If Roland, or anyone else, wants to claim that no terminus is more
appropriate than Shenfield, and backs that up with reasoned arguments,
then the correct response is to consider those arguments. Dismissing
them out of hand is the act of someone driven by overwhelming affection
for their own opinions, not any interest in the truth.
As it happens, i also think there's no better option than Shenfield.
The GEML is four-track to Shenfield, and has two two-track branches
beyond that. That means you can run Crossrail as a stopping service to
Shenfield with one pair of tracks entirely to itself, and leave the
other pair for non-stop long-distance services, with no possibility of
performance pollution between the two. Running those Crossrail trains
beyond Shenfield supplies residents of those towns with a stopping
service into London which they simply won't use. Making some of the
Crossrails non-stop on the fasts to points beyond Shenfield, and
filling in the deficit on the slow lines with Liverpool
Street-terminating trains, throws away the advantages of segregation.
Turning some of the Crossrails off short of Shenfield - say up the West
Anglia, to suburban destinations or Stansted, means taking trains away
from the stations towards Shenfield, which means a net reduction in
service on an already overcrowded line. So, we have one useless option,
one impractical one, and one actively harmful one.

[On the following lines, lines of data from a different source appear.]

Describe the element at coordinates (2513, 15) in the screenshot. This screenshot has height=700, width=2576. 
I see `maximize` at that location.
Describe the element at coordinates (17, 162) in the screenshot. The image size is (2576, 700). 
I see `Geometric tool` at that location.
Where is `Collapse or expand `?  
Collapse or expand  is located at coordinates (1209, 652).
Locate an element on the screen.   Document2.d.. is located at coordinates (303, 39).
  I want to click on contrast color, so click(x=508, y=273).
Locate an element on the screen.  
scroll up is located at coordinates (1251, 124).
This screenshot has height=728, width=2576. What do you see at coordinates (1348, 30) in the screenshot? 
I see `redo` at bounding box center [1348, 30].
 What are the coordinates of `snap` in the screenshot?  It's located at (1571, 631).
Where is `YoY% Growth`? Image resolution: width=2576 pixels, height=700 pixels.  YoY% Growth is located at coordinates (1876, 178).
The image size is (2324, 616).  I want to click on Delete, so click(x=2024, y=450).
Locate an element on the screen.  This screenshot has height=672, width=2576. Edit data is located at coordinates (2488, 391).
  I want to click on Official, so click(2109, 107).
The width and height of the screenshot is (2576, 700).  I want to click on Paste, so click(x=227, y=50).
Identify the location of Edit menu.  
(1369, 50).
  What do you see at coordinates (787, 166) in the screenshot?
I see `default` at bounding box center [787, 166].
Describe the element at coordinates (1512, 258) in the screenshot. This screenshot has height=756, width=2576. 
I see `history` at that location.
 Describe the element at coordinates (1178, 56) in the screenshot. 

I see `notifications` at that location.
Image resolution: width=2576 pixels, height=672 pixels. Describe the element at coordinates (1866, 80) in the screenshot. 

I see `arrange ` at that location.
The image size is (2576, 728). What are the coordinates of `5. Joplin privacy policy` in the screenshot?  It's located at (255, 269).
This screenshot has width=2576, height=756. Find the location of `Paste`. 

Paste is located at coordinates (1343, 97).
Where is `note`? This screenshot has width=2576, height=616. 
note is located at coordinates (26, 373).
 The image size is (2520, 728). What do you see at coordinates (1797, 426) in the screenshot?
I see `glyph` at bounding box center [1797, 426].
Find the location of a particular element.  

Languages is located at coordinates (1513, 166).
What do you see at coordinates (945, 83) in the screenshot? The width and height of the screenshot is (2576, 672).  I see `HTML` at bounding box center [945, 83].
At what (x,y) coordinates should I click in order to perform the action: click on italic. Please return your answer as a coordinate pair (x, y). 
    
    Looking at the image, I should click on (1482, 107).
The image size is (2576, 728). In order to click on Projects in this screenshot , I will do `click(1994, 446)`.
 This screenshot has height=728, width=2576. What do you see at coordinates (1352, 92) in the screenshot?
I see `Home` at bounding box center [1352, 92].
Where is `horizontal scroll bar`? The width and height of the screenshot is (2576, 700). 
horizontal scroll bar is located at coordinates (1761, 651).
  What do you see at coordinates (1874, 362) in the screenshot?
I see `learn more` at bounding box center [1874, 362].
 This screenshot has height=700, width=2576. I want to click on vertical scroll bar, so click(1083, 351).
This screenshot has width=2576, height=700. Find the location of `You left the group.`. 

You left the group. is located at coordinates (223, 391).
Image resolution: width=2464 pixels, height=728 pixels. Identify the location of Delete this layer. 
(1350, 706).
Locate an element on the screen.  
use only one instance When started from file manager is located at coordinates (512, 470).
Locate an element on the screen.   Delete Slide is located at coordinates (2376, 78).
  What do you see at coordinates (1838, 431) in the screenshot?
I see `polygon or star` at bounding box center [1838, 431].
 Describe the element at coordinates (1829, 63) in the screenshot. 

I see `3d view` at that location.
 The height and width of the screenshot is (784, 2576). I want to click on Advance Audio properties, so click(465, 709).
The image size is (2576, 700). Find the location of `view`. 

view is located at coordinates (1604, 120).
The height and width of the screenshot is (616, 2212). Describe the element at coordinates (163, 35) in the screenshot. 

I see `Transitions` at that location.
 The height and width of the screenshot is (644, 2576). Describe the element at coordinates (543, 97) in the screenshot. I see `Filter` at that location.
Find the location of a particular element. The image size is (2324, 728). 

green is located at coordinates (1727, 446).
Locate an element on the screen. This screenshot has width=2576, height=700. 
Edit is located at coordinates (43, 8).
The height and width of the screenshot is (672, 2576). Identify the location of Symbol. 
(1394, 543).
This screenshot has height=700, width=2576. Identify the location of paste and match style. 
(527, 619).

I look forward to hearing your suggestion.
tom
To balance peak hour loadings between trains running on the same Line
on the RER in Paris, the stopping patterns are varied. For example on
the western arm of the Line A, most trains ran through to the terminus
at St. Germain-en-Laye, but some turned back before the end of the line
at Le Vesinet-Le Pecq. The longer distance trains tended to skip some
of the stations nearer Paris which were covered by the trains which
turned back early. All of the trains stopped at all of the stations in
the central section. This was all done on a 2 track railway and it
seemed to work very well. Outside the central section I would suggest
that not all the Crossrail trains should be all-stations.